From Publishers Weekly

Working with a broadly inclusive pantheon of "the Left" that places Ralph Nader and Barbra Streisand on equal footing with Ted Kennedy and Hillary Clinton, Schweizer (The Bushes: Portrait of a Dynasty) suggests that liberalism's heroes conduct their lives in ways that prove their philosophy to be "ultimately self-defeating, self-destructive, and unworkable." While acknowledging that conservatives can be high-profile hypocrites as well, Schweizer employs a double standard, arguing that "when conservatives betray their publicly stated principles, they harm only themselves and their families," but when liberals misbehave, they harm their principles first and foremost. Sometimes his research uncovers significant contradictions, as when Schweizer points out that Noam Chomsky, who tends to demonize the military establishment, wrote his first book, Syntactic Structures, with grants from the U.S. Army, the Air Force and the Office of Naval Research.
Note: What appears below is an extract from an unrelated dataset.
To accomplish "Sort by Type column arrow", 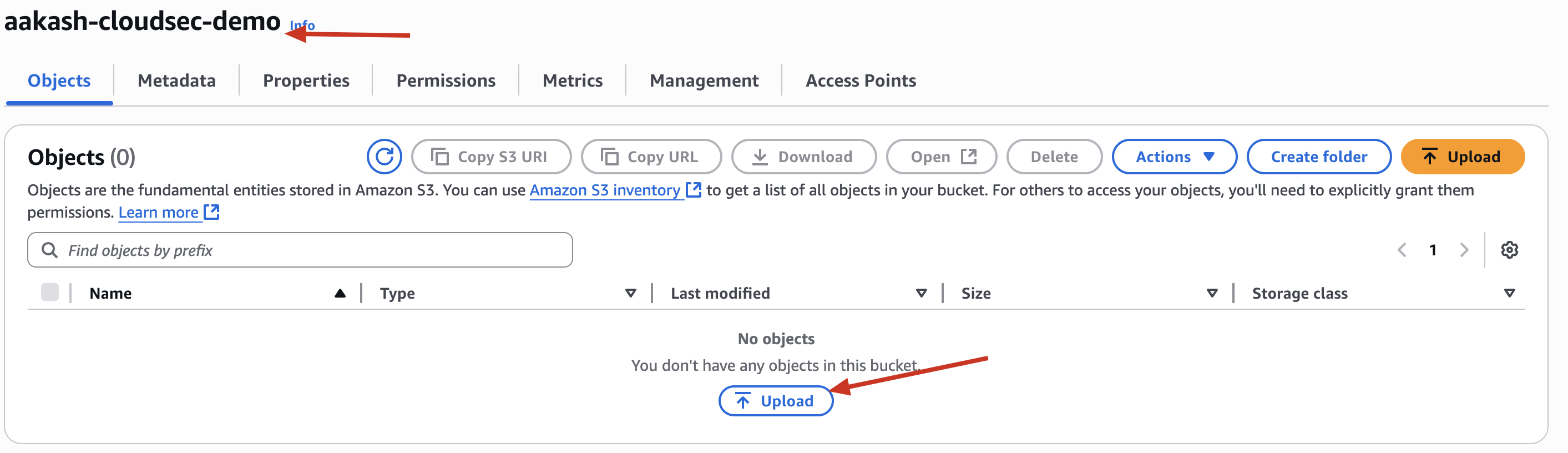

But many of his charges are egregiously hyperbolic, as when he suggests that Cornel West is a "segregationist" because he bought a home in a largely Caucasian suburb. Schweizer clearly knows the limitations of his argument, since he backpedals from many of his most damning statements in his closing remarks. For all its revelations, in the end, this volume reads less like a critique of liberal philosophy than a catalogue of ammunition for ad hominem bloggers. (Oct. 25)
Copyright © Reed Business Information, a division of Reed Elsevier Inc. All rights reserved.

Review

The Weekly Standard
"Peter Schweizer's Do As I Say (Not As I Do) is an entertaining exposure of the hypocrisy among some prominent liberals. In a series of 11 profiles on leftist icons from Noam Chomsky and Al Franken to Hillary Clinton and Ted Kennedy, Schweizer reveals that the most vocal liberals do not practice what they preach."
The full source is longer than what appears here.